→ What the task asks: Repeat each record exactly as written, and drop any images.
- - -
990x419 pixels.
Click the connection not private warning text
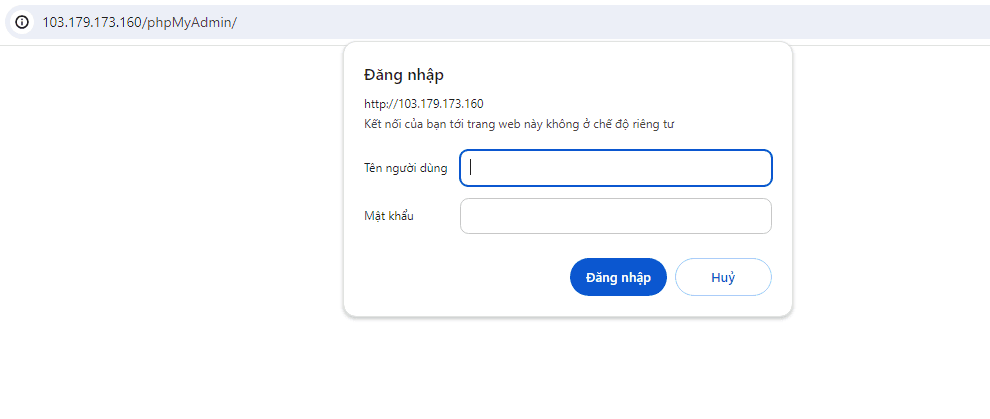point(520,124)
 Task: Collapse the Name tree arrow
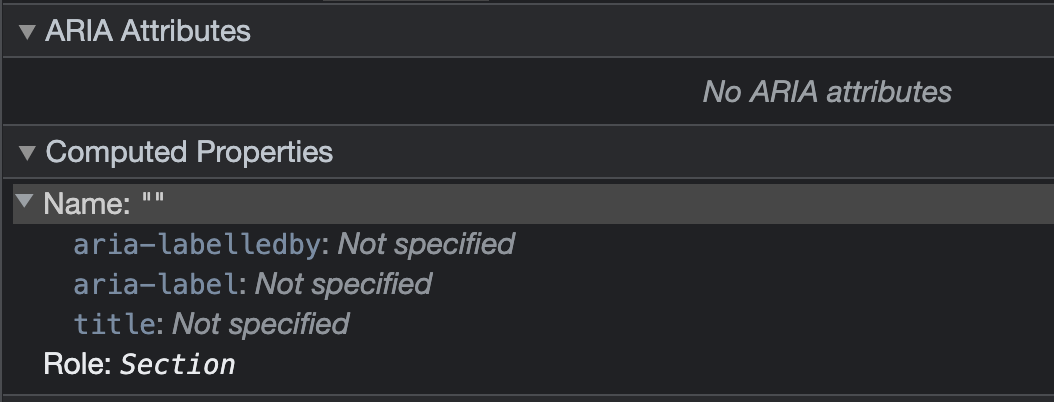tap(25, 201)
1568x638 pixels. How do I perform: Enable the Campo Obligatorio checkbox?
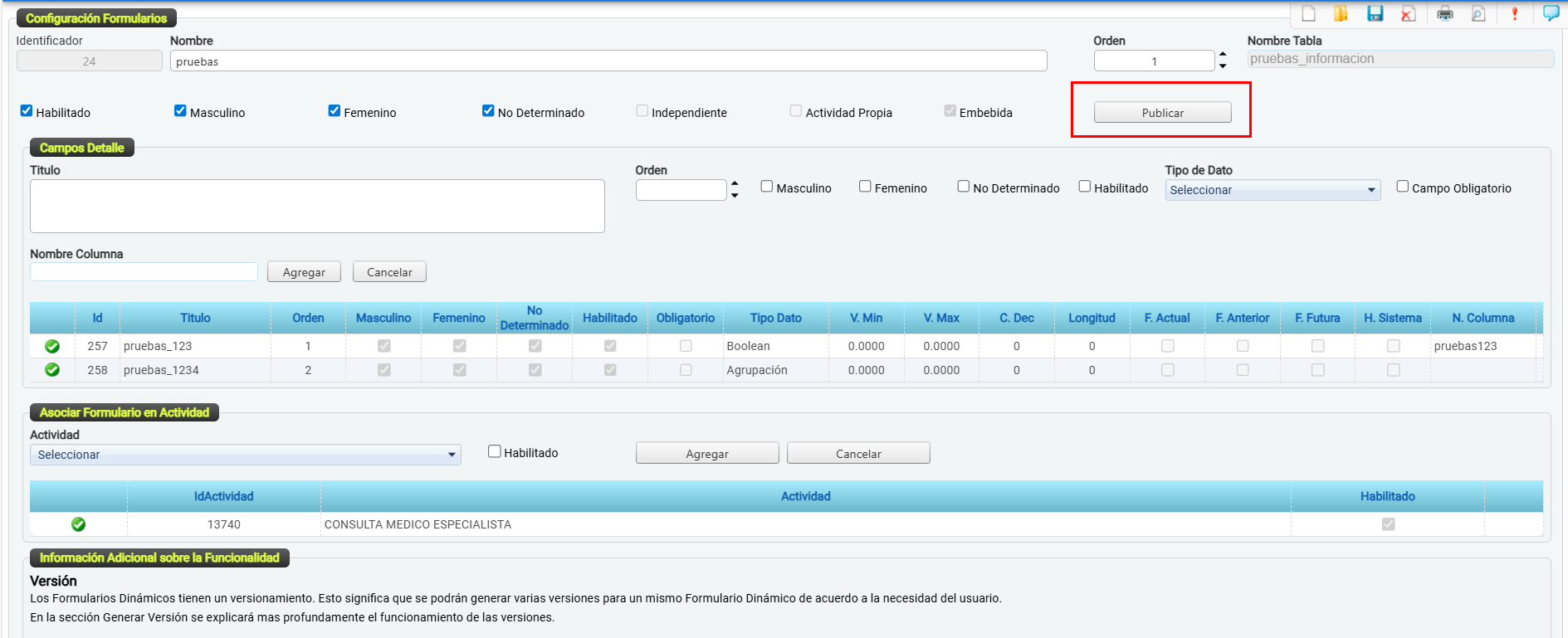point(1402,187)
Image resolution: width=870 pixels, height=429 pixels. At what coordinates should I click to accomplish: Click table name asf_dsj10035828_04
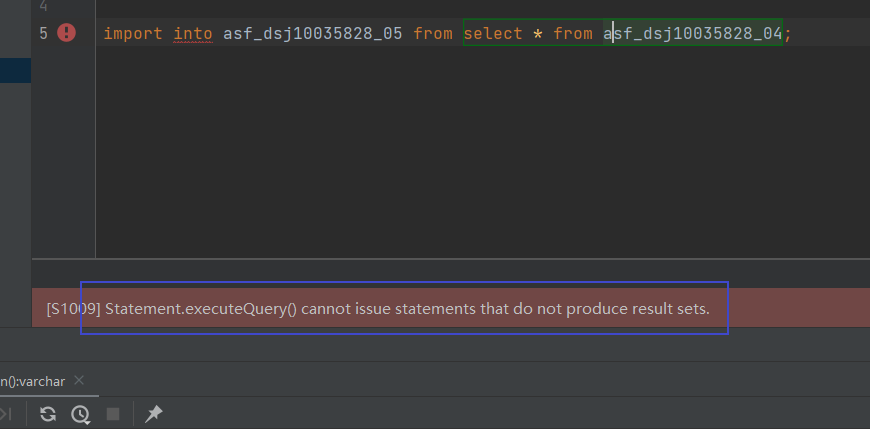point(693,34)
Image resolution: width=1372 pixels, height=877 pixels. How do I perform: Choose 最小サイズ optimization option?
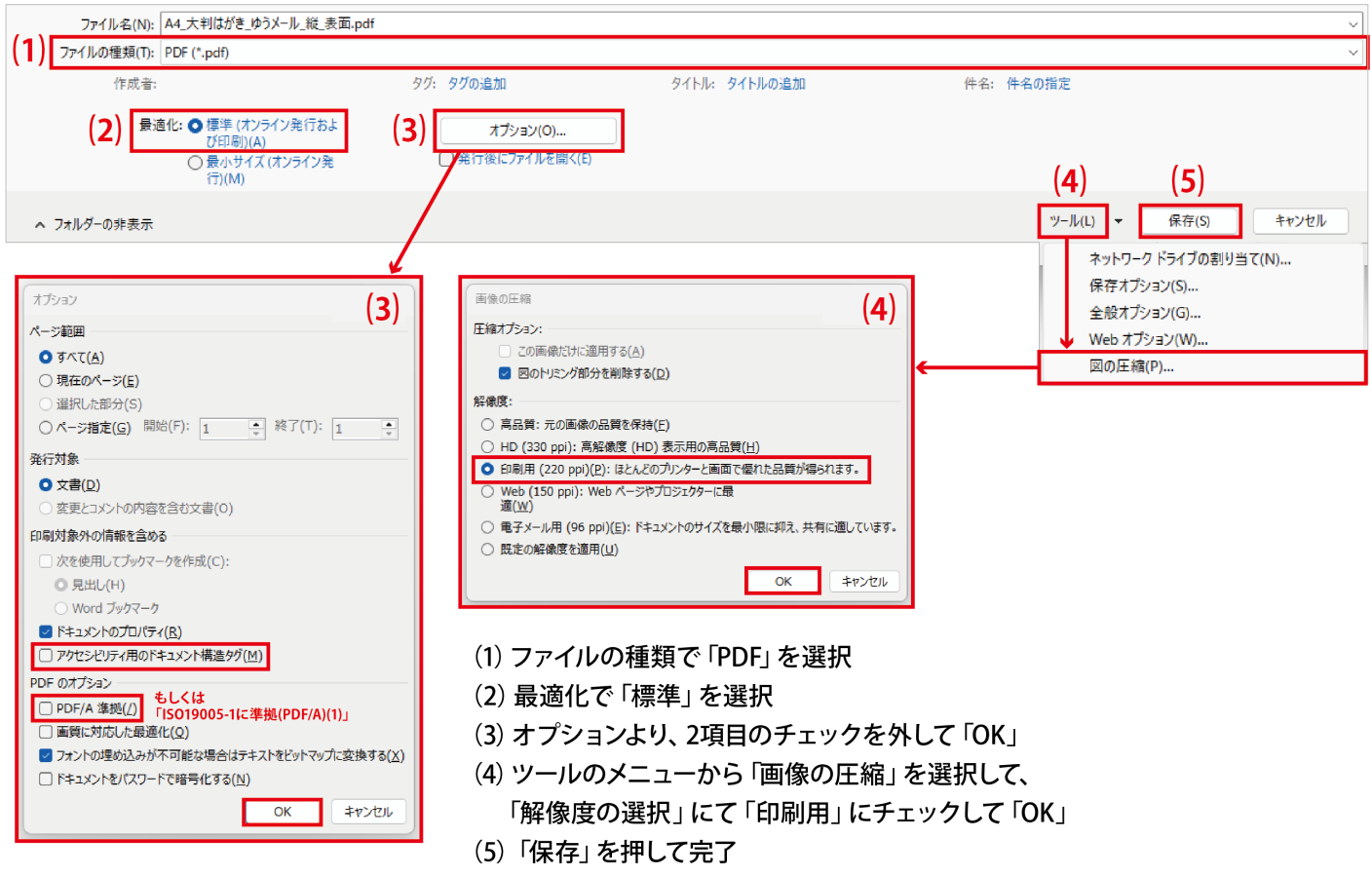(x=195, y=162)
- - -
→ Answer to the problem:
990x419 pixels.
Click the connection not private warning text
point(520,124)
 Task: Collapse the Name tree arrow
tap(25, 201)
1568x638 pixels. How do I perform: Enable the Campo Obligatorio checkbox?
point(1402,187)
Image resolution: width=870 pixels, height=429 pixels. At what coordinates should I click to accomplish: Click table name asf_dsj10035828_04
point(693,34)
Image resolution: width=1372 pixels, height=877 pixels. How do I perform: Choose 最小サイズ optimization option?
(x=195, y=162)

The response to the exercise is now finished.